KUTIPAN YANG DISEDIAKAN ▸
--------------------

Sunday, 1 June 2014

Membangun Pendidikan - Anggaran Besar Pendidikan Berkualitas

Pendidikan merupakan pintu gerbang utama suatu bangsa untuk mencapai kemakmuran. Bangsa dengan pendidikan yang lemah, akan hanya menjadi “Boneka” bagi bangsa lain. Banyak bukti menunjukkan masih minimnya kualitas pendidikan di Indonesia. Dari segi infrastuktur, tercatat masih ratusan ribu sekolah rusak di penjuru Indonesia. Dari segi sistem pengajaran, pemerintah melalui kementrian pendidikan, masih mencari kurikulum yang paling ideal untuk diterapkan. Belum lagi rendahnya tingkat kompetensi guru di Tanah Air dan persebarannya yang tidak merata, ikut memperburuk kondisi pendidikan Indonesia. Hal ini menjadi suatu ironi, karena ditengah gencarnya pemerintah membanggakan laju pertumbuhan ekonomi Indonesia , namun berbanding terbalik dengan apa yang terjadi terhadap dunia pendidikan.

--------------------

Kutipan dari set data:
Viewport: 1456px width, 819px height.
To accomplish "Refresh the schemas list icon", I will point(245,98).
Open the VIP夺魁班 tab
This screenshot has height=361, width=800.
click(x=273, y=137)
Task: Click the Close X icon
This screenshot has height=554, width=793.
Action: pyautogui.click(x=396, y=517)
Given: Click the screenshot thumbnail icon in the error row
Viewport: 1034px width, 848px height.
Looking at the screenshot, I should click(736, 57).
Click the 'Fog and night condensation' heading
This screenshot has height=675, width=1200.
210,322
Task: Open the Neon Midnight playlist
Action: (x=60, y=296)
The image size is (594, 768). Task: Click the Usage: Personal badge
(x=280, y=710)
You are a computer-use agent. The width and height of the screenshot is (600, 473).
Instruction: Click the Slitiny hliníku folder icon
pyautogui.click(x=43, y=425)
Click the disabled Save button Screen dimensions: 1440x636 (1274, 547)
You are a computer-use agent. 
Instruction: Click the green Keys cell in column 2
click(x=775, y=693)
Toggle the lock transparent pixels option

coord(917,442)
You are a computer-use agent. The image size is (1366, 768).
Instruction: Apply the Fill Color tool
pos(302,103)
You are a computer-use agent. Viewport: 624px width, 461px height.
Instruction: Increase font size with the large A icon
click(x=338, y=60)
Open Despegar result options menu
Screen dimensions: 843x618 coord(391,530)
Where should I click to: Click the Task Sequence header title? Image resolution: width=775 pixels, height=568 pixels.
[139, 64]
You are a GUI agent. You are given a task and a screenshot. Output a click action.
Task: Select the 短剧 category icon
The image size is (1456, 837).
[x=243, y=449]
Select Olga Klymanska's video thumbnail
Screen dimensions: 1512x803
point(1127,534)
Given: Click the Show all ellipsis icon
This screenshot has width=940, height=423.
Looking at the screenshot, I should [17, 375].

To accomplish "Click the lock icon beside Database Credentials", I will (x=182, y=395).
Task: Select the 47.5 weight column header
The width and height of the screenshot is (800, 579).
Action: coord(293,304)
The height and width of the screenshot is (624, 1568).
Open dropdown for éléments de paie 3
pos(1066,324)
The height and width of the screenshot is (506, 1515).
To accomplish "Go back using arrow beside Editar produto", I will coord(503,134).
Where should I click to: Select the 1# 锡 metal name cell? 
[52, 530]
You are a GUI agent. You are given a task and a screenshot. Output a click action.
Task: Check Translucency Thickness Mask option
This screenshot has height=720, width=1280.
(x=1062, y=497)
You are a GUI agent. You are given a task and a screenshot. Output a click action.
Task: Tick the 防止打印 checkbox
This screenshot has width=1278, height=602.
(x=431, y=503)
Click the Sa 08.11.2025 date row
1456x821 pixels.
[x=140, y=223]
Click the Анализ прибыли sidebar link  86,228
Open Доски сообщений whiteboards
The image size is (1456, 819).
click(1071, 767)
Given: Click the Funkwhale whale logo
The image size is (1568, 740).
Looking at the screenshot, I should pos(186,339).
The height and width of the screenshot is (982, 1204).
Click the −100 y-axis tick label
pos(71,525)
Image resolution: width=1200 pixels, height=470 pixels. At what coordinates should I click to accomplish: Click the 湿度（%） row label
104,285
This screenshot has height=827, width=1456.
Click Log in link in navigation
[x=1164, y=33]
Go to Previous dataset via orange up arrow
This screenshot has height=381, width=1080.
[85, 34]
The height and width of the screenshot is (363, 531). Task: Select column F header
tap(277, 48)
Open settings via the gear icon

--------------------

LATIHAN SOAL ▸
- a) Ringkaslah teks tentang pendidikan ini dalam dua kalimat.
- b) Tolong tentukan apakah tiap pernyataan berikut sesuai dengan teks tentang pendidikan, lalu jawab ya atau tidak beserta kutipan penentunya: (i) Pemerintah sudah menetapkan kurikulum yang paling ideal. (ii) Masih ada ratusan ribu sekolah rusak di Indonesia. (iii) Persebaran guru di Tanah Air sudah merata.

JAWABAN PER TUGAS ▸
- a) Pendidikan adalah pintu gerbang utama suatu bangsa menuju kemakmuran, tetapi kualitasnya di Indonesia masih minim: ratusan ribu sekolah rusak, pemerintah masih mencari kurikulum yang paling ideal, serta kompetensi guru rendah dan persebarannya tidak merata. Hal ini menjadi ironi, karena di tengah gencarnya pemerintah membanggakan laju pertumbuhan ekonomi, kondisi dunia pendidikan justru berbanding terbalik.

- b)
(i) Tidak: "pemerintah melalui kementrian pendidikan, masih mencari kurikulum yang paling ideal untuk diterapkan".
(ii) Ya: "tercatat masih ratusan ribu sekolah rusak di penjuru Indonesia".
(iii) Tidak: "rendahnya tingkat kompetensi guru di Tanah Air dan persebarannya yang tidak merata".